— Begin RECORDS TO USE —
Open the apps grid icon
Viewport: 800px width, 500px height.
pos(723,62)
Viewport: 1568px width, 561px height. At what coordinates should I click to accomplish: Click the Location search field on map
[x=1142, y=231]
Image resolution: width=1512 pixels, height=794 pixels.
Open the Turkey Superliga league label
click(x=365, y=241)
— End RECORDS TO USE —
— Begin RECORDS TO USE —
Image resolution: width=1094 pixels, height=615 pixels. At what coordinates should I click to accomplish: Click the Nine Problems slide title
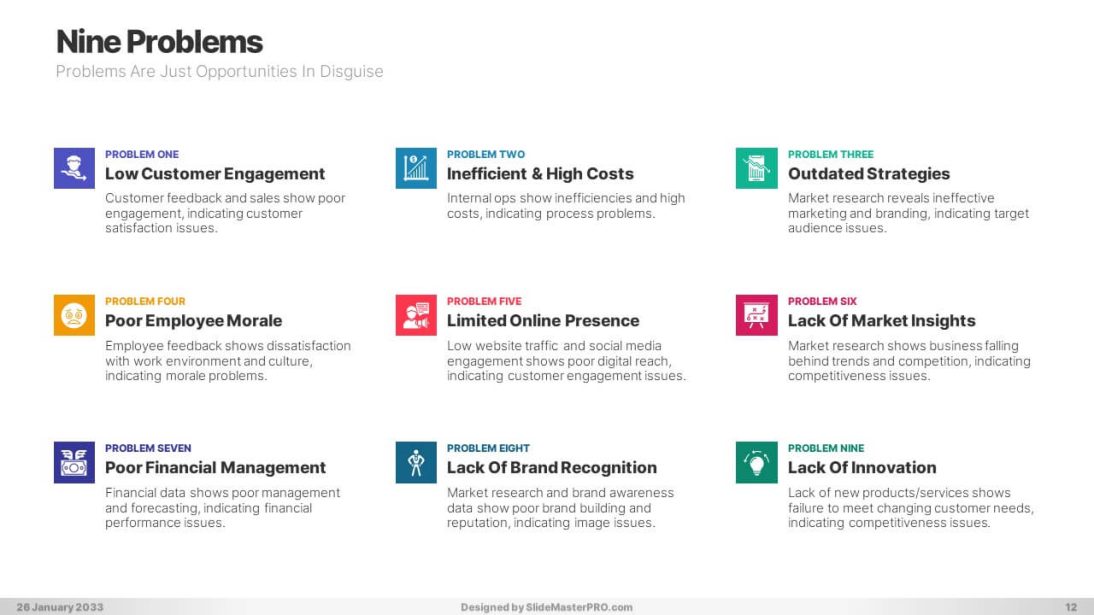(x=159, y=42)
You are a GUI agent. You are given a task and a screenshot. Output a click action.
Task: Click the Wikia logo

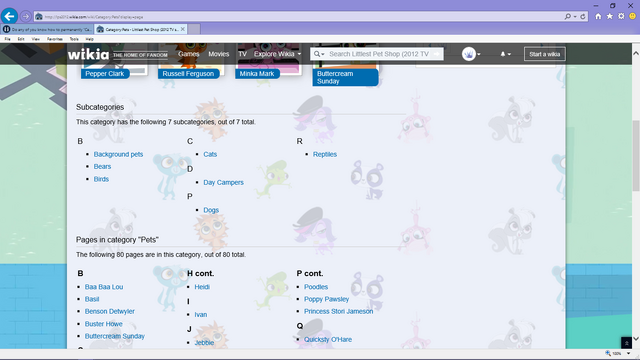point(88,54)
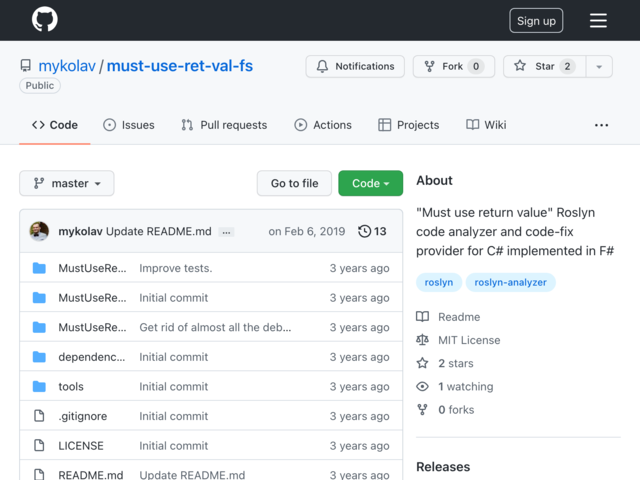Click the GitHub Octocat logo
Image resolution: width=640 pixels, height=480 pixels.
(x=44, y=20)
— End RECORDS TO USE —
— Begin RECORDS TO USE —
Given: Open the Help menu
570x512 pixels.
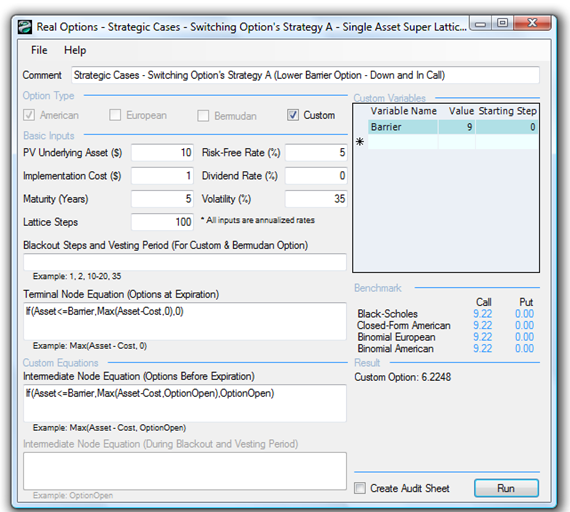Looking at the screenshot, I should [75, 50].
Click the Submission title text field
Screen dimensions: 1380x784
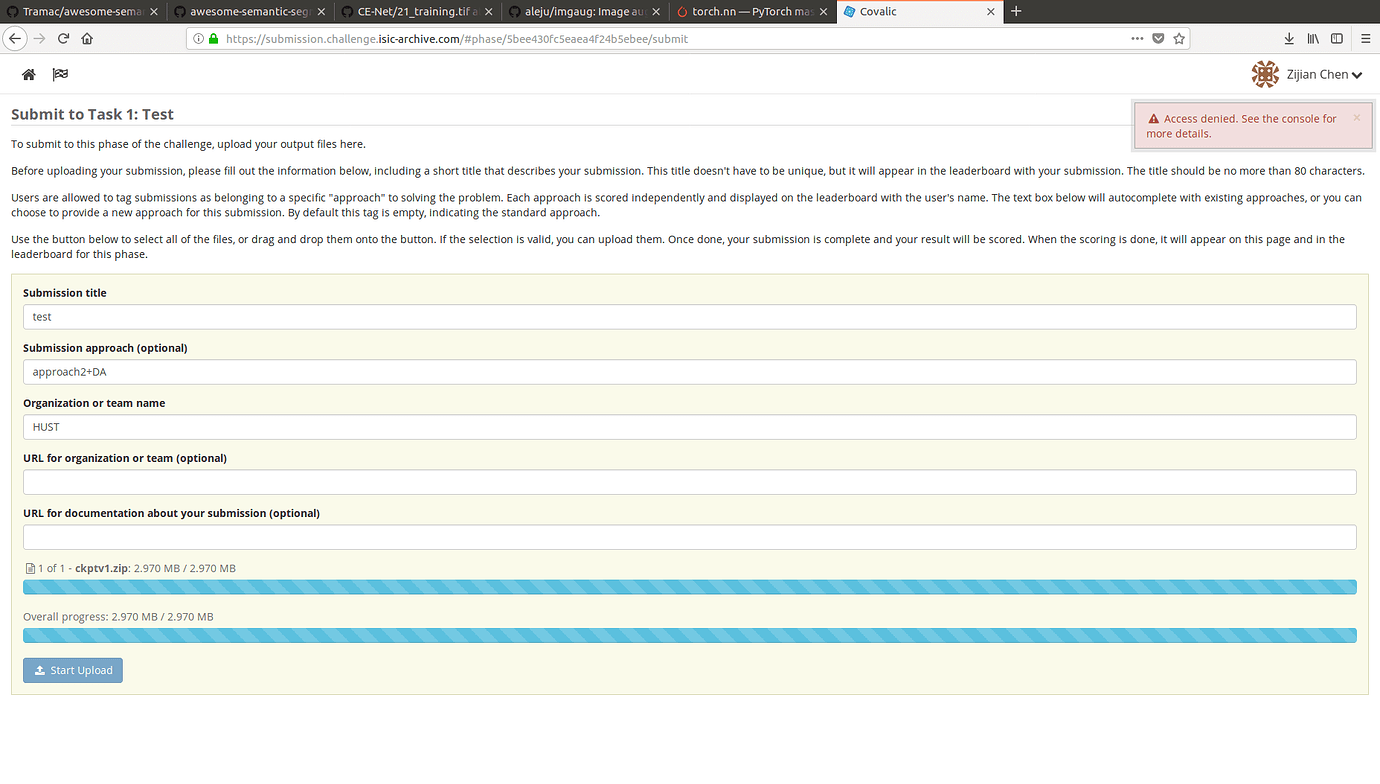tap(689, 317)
— End RECORDS TO USE —
Turn the item lines above, from the line containing "Click the Submission title text field" through the line containing "tap(689, 317)", both included, into a Markdown table with the columns "Row" and "Line", numbering each row. Skip blank lines and leave the pictures out.

→ SOLUTION:
| Row | Line |
|---|---|
| 1 | Click the Submission title text field |
| 2 | Screen dimensions: 1380x784 |
| 3 | tap(689, 317) |